The winning 2017 projects were:
Handheld Analytical Chemistry: Applications in Science, Archaeology, Service and Sustainability
Submitted by Professors Lisa Lobel, Ellen Faszewski, Akeia Benard, and Jud Hill
This technology provides a tool to be used in the innovative, hands-on and problem-based teaching and learning style practiced at Wheelock. The tool is basically a hand-held x-ray gun used to analyze elements. Access to this level of technology can inspire students and faculty to ask new questions and approach new problems.
Eye Tracking Project
Submitted by Prof. Samuel Cook
This project builds on an initial study Dr. Cook is conducting with Dr. Juan Pablo Mejia-Ramos of Rutgers University to use eye-tracking technology to begin to understand how students read text books. The Earl Grant will boost the impact on the field by allowing the purchase of multiple pairs of glasses, such that enough quantitative data can be collected to conduct proper quantitative studies in realistic time periods. The initial project will be textbook comprehension, including providing quantitative data to support or refute published qualitative textbook understanding research studies. The potential research impacts are limitless with these glasses as the researchers can lead studies that go beyond text books and beyond math.
Patriot Recording Studio
Submitted by Prof. Dan Owusu and student Joshua Simmons
This project builds on work done using a 2016 Sylvia Earl grant to build an on-campus recording studio. The additional funds will be used to hire and train students, improve the quality of digital audio arts, prepare students for audio arts careers, hire a professional audio consultant, upgrade and maintain equipment, and create a business plan to market the fee-for-service aspect of the studio.
Boston Oral History in the Digital Age
Submitted by Prof. Leland Clarke
Working in collaboration with high school seniors from the Boston Green Academy who are completing their required Capstone Community Action Project and Sustainability Internships with Dr.
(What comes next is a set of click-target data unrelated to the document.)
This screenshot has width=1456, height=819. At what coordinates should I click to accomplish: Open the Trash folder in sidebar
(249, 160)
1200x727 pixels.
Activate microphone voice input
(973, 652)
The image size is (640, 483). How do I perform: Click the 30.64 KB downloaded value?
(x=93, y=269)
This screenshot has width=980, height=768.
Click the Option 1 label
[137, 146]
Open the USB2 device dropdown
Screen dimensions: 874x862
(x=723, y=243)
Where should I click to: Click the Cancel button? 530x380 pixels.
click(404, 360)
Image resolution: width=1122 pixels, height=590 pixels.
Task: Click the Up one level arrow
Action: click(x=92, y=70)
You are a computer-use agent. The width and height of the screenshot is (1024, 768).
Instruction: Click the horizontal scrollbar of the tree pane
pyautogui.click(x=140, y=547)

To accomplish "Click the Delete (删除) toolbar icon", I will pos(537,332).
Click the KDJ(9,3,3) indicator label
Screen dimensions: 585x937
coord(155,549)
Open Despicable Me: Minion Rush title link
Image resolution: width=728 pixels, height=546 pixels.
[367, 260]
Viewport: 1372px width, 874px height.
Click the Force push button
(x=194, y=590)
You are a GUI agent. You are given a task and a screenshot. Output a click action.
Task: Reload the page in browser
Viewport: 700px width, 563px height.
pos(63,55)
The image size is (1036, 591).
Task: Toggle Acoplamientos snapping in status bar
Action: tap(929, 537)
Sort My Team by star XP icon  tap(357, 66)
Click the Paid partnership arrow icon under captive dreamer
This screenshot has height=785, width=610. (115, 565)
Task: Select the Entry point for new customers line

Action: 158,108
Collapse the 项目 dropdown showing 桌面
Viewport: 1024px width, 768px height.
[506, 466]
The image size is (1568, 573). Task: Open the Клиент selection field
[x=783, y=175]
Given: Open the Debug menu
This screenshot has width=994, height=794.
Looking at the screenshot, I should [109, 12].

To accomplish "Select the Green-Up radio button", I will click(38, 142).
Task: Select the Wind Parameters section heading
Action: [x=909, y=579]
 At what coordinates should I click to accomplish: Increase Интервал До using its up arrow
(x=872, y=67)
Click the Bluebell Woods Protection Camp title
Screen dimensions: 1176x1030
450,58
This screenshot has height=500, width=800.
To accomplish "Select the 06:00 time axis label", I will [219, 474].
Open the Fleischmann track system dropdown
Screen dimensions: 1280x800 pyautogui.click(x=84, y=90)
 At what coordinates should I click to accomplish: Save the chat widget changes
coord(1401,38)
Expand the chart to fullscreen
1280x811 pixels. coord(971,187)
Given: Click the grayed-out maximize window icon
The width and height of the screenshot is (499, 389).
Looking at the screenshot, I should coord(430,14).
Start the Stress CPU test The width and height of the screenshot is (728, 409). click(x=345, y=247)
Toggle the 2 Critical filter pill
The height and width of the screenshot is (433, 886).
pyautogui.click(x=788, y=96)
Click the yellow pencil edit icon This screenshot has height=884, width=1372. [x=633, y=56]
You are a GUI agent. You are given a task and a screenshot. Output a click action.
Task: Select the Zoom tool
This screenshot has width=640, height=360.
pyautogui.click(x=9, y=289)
Clarke, along with Wheelock undergraduate students, Boston Oral History in the Digital Age will include visits to landmark sites and a collective variety of source-types—live performances, sound recordings, written documents, material sites, objects and artifacts, moving and still images, and life-history material—providing faculty and students opportunities to explore the common research practices of selection, interpretation, and representation.